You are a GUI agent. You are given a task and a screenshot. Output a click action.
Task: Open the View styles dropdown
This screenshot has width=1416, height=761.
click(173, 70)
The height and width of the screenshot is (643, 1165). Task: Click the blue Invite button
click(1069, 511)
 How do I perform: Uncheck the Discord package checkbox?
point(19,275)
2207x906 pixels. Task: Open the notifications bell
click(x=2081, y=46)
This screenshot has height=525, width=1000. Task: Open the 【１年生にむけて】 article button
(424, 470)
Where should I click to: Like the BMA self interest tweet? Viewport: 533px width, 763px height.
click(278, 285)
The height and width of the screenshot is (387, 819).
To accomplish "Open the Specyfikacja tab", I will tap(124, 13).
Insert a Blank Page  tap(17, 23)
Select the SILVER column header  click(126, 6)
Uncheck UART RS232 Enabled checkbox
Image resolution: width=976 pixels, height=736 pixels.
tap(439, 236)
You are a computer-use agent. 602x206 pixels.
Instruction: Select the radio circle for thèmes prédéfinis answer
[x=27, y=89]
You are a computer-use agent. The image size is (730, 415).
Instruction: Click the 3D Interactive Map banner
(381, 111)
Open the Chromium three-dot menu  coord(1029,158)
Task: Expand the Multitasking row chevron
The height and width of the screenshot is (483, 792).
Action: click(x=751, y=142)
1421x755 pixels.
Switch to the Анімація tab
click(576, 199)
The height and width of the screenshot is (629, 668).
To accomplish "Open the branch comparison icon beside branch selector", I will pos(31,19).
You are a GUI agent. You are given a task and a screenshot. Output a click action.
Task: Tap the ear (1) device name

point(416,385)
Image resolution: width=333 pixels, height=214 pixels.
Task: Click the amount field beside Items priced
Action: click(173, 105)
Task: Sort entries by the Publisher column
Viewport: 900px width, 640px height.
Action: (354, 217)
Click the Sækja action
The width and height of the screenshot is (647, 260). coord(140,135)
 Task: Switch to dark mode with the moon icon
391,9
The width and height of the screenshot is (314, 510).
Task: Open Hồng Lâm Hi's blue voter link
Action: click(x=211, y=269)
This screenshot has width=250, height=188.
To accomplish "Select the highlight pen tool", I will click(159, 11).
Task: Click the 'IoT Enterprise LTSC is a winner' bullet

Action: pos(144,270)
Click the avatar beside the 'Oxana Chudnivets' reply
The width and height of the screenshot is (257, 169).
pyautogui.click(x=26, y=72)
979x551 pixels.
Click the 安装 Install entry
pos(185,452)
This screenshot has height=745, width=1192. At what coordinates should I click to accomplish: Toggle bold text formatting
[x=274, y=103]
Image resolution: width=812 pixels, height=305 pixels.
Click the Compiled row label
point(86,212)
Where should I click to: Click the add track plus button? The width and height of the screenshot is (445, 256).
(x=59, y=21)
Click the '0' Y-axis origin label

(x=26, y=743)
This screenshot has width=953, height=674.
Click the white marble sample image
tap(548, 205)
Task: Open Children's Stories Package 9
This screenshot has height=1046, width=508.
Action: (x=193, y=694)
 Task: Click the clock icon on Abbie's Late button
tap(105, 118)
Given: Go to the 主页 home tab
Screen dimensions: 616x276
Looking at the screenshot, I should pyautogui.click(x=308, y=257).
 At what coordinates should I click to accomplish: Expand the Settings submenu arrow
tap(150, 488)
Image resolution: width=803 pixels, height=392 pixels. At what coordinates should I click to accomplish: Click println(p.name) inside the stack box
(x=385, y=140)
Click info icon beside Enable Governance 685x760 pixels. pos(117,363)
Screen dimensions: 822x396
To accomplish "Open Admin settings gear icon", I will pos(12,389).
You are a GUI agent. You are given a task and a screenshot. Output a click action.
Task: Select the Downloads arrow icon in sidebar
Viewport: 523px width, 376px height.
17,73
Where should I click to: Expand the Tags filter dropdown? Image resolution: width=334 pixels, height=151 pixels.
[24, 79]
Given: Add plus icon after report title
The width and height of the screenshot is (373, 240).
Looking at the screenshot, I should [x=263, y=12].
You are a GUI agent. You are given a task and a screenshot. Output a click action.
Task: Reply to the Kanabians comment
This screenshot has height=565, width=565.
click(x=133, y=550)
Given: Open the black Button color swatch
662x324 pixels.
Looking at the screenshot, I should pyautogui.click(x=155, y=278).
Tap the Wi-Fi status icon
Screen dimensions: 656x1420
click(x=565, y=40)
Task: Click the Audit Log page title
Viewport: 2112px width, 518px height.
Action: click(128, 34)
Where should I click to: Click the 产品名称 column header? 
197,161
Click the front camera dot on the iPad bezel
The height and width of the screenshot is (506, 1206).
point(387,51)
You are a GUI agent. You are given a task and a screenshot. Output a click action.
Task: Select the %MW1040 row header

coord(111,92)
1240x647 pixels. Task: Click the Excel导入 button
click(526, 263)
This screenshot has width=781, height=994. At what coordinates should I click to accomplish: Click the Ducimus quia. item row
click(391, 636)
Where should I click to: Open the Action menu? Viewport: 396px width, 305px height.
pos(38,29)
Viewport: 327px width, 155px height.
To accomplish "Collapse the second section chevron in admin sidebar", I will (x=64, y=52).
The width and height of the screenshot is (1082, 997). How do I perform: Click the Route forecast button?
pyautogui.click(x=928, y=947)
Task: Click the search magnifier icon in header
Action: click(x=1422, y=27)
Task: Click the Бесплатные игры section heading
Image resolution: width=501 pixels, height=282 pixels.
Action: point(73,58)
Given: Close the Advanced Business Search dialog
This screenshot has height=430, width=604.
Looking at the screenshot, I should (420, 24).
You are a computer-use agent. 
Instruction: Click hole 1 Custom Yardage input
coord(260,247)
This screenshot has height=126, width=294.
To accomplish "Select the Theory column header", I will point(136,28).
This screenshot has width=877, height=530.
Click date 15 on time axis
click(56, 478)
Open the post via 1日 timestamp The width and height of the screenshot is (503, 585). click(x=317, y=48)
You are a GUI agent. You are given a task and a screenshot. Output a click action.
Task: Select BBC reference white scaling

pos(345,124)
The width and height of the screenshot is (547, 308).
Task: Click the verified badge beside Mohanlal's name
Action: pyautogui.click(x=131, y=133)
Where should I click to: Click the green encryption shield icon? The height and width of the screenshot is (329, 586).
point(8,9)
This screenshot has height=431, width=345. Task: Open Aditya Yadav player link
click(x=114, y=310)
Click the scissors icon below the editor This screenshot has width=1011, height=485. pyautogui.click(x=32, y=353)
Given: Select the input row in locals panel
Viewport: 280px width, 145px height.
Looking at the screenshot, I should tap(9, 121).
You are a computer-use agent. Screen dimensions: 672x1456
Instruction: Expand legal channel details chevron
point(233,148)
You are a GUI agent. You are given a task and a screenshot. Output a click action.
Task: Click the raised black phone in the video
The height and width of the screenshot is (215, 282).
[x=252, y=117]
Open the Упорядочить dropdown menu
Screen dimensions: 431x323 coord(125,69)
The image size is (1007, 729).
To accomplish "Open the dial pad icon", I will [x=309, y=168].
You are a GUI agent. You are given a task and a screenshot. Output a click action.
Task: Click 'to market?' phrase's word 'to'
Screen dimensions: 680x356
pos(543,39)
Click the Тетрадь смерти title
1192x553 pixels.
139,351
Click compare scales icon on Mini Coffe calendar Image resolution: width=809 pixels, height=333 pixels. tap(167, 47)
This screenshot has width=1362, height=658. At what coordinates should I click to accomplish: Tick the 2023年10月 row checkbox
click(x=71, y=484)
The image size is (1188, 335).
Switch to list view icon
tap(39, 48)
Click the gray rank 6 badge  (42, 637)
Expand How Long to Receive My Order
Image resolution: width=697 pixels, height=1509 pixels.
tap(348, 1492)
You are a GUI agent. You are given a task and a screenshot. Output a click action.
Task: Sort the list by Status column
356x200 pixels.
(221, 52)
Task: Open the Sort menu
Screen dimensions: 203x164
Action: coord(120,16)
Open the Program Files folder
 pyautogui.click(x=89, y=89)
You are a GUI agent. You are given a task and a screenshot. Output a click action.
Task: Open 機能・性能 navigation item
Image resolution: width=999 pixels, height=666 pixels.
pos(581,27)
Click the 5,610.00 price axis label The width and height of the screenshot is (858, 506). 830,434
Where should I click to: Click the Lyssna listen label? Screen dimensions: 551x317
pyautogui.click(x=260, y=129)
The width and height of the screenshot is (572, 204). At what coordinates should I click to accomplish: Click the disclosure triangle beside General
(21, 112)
※ ※ ※
■ Exercise requirements ■
In the records above, find every line containing the word "computer" and show it.

■ Answer to the problem ■
You are a computer-use agent. 602x206 pixels.
You are a computer-use agent. The image size is (730, 415).
You are a computer-use agent. 
You are a computer-use agent. Screen dimensions: 672x1456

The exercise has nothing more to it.